Campers return to Camp Newman for the first time since 2017 wildfires
When Eli Burg returned this summer to Camp Newman northeast of Santa Rosa, he walked past the empty, charred lot where the dining hall once stood and headed uphill toward a wall of mosaics.
He was ecstatic to find the mosaic he had worked on with his peers when he was 17 miraculously survived the 2017 Tubbs fire. The art piece had three orange flowers from the Scooby-Doo van - an inside joke - along with a Star of David, a river and a line from a soothing nighttime camp song: “Wash me away so all that’s left is love.”
“It was jarring to come back, but getting to see the art, touch it, feel it was amazing because I was part of the team that helped make it. We put the tiles in piece by piece,” said Burg, now 21 and the camp’s program director.
Campers this summer are taking day trips to visit Camp Newman’s Porter Creek Road site for the first time since the wildfire burned down 80 of 90 buildings on the 485-acre property.
Many staff members, counselors and campers described the site as a second home where happy memories were forged and lifelong friendships blossomed. They say returning is a step in processing grief and moving forward.
“Our buildings might be gone, but our community is still here,” said Rabbi Shawna Brynjegard-Bialik, the Porter Creek site director.
The Union for Reform Judaism has operated Camp Newman in Santa Rosa since 1997. Since last year, overnight summer campers have been stationed at Cal Maritime Academy in Vallejo.
About 900 kids are enrolled in the camp this summer. It drew about a couple hundred fewer campers compared to past years due to limited space at the temporary site, which they’ve named Newman by the Bay, said Alaina Yoakum, the camp’s marketing director.

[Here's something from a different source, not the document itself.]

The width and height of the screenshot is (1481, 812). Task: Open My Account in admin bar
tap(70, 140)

It’s unclear when the summer camp will permanently resume at the Porter Creek Road site.
The wildfire caused millions of dollars in damage, said the camp’s board chair, Michelle Tandowsky, but she did not provide an exact amount.
Last year, the state allocated $5 million toward Camp Newman, which will be used to build the community center at the site by the end of 2021.

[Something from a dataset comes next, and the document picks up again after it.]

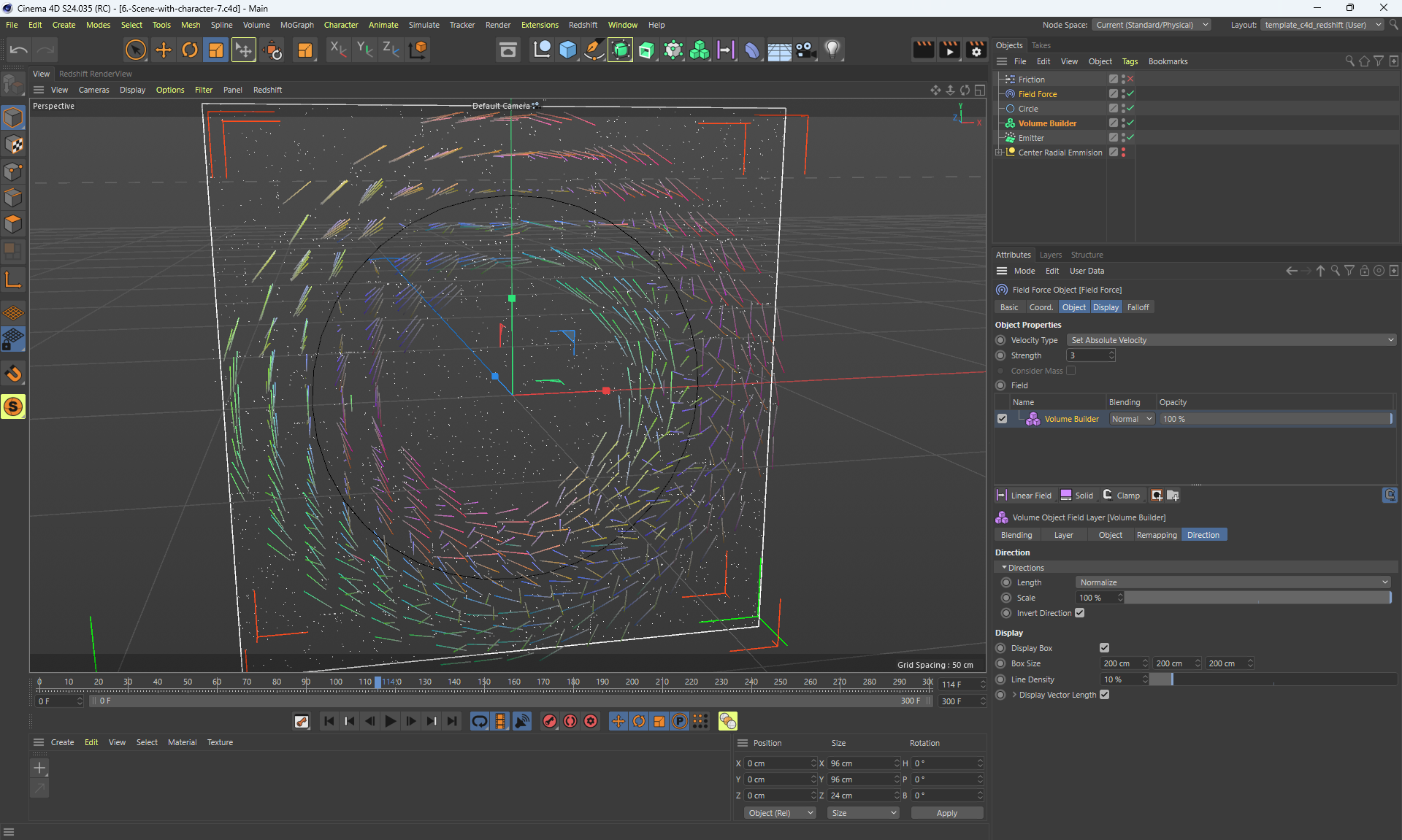Viewport: 1402px width, 840px height.
Task: Open the Length Normalize dropdown
Action: coord(1233,582)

“Our goal is to be back at the Porter Creek site in some fashion as quickly as possibly,” Tandowsky said. “We hope to be back there in phases along the way.”
Camp Newman already has rebuilt its Adventure Mountain. It installed a new obstacle-course tower where the previous one once stood before it burned down.

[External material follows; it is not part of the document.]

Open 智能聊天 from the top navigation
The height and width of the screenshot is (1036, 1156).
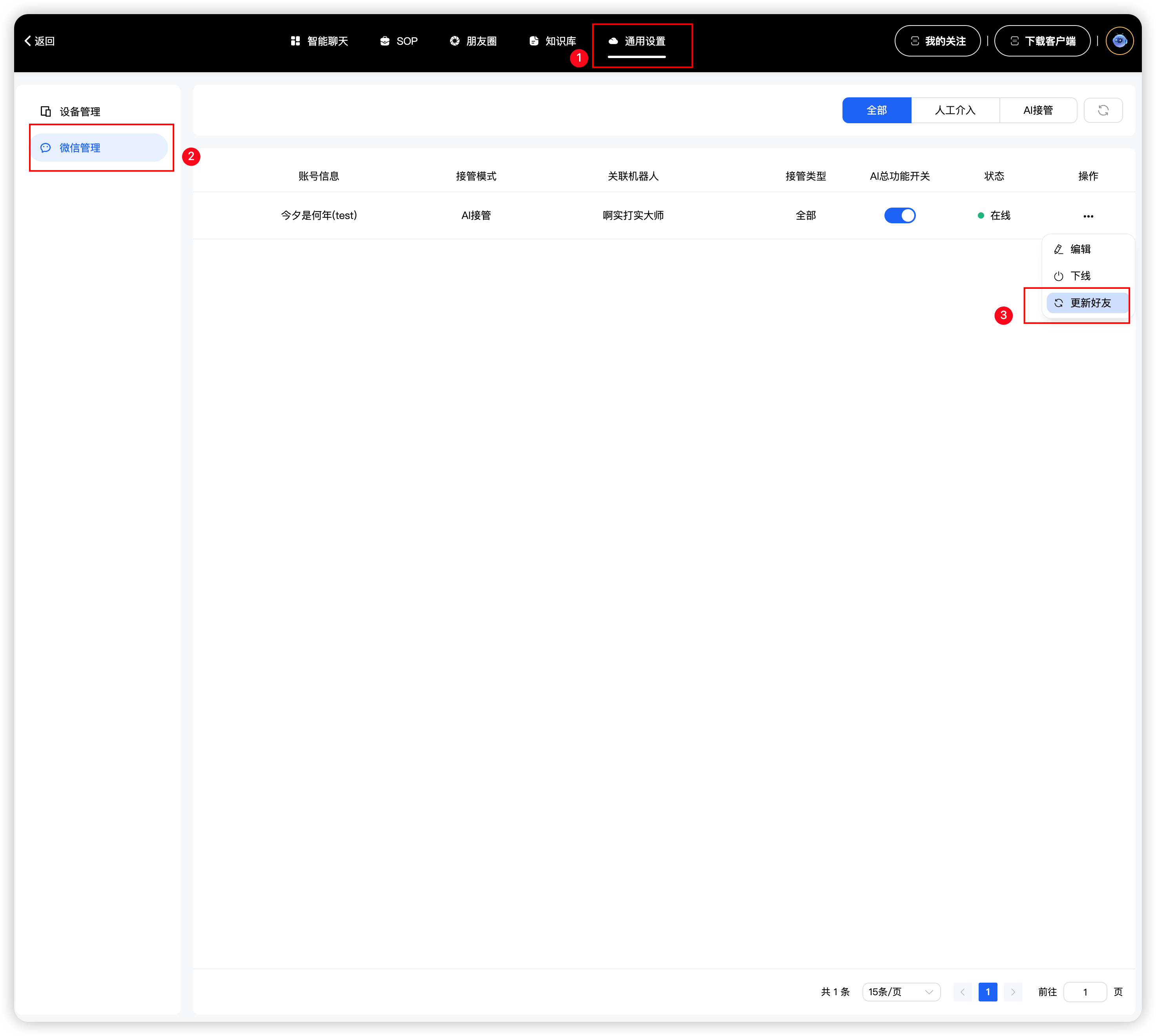[x=319, y=41]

Adventurous campers had a chance to test out the climbing obstacle course Tuesday. They hooked on harnesses and climbed up to the top of the tower.
“It was really scary at first,” said Sophie Krivoy, a 10-year-old from Los Angeles. “But I made it to the top.”
Afterward, Krivoy ate snacks under a nearby tent with Zoe Green, a 17-year-old counselor-in-training and longtime camper who cheered on the kids as they climbed the tower.
Green said coming back to the camp was like having a weight of worry lifted off her shoulders. She was glad to see her old cabin survived.
When Green first learned about the fire damage, she said she went home from school and cried.
“It was like losing a person. It’s not the same kind of grief now, but coming back it definitely brings up those old feelings,” she said.
“Seeing all the regrowth and all the plants and what had survived was really special. It’s so surreal,” Green added. “Things are here, but they’re not here.”
Campers and staff members are working on various projects on the site.
Burg said the property has a network of trails. He’s working with campers to create new trails, a camp tradition.
“It’s a really great way for the older ones to process those emotions they’re feeling,” Burg said of trail work. “The emotions are raw. They’re really there and present. Then after an hour or two of trailblazing, it’s all smiles and laughs.”
Several art projects also are in the works. One is a mural that will be posted by the trail that leads to the Star of David on the mountain, an iconic symbol of the Jewish camp that survived the fires. The mural will tell the ancient story of the Israelites’ journey from the Red Sea to Mount Sinai.
Reclaimed tiles from a hamsa hand that was destroyed in the fires are being used to build a new mosaic of the camp’s landscape.
“This place leaves a mark on kids, so kids want to leave a mark on this place,” said Rabbi Brynjegard-Bialik, who has been with the camp for 13 years.
Adam Small, a 10-year-old from the South Bay, came to Camp Newman’s Porter Creek site for the first time Tuesday. He painted a piece of wood, hiked 15 minutes up to the Star of David and shouted “I love being Jewish” with his peers - a longtime camp tradition. He then ate a roast beef sandwich for lunch under makeshift tents along the creek, since the dining hall was destroyed.
“I get to see the camp now after the fire,” said Small, who is in his second year at Newman by the Bay. “I like to connect outdoors with the counselors and my friends.”
Jeremy Fox, head counselor, said he emphasizes to his campers the Hebrew phrase “l’dor v’dor,” which translates to “generation to generation,” or the continuity of traditions between generations. Passing down camp traditions, such as making mosaics and hiking up to the Star of David is all a part of l’dor v’dor, he said.
“This is a special, magical place and it’s a blessing we can come back here at all,” Fox said.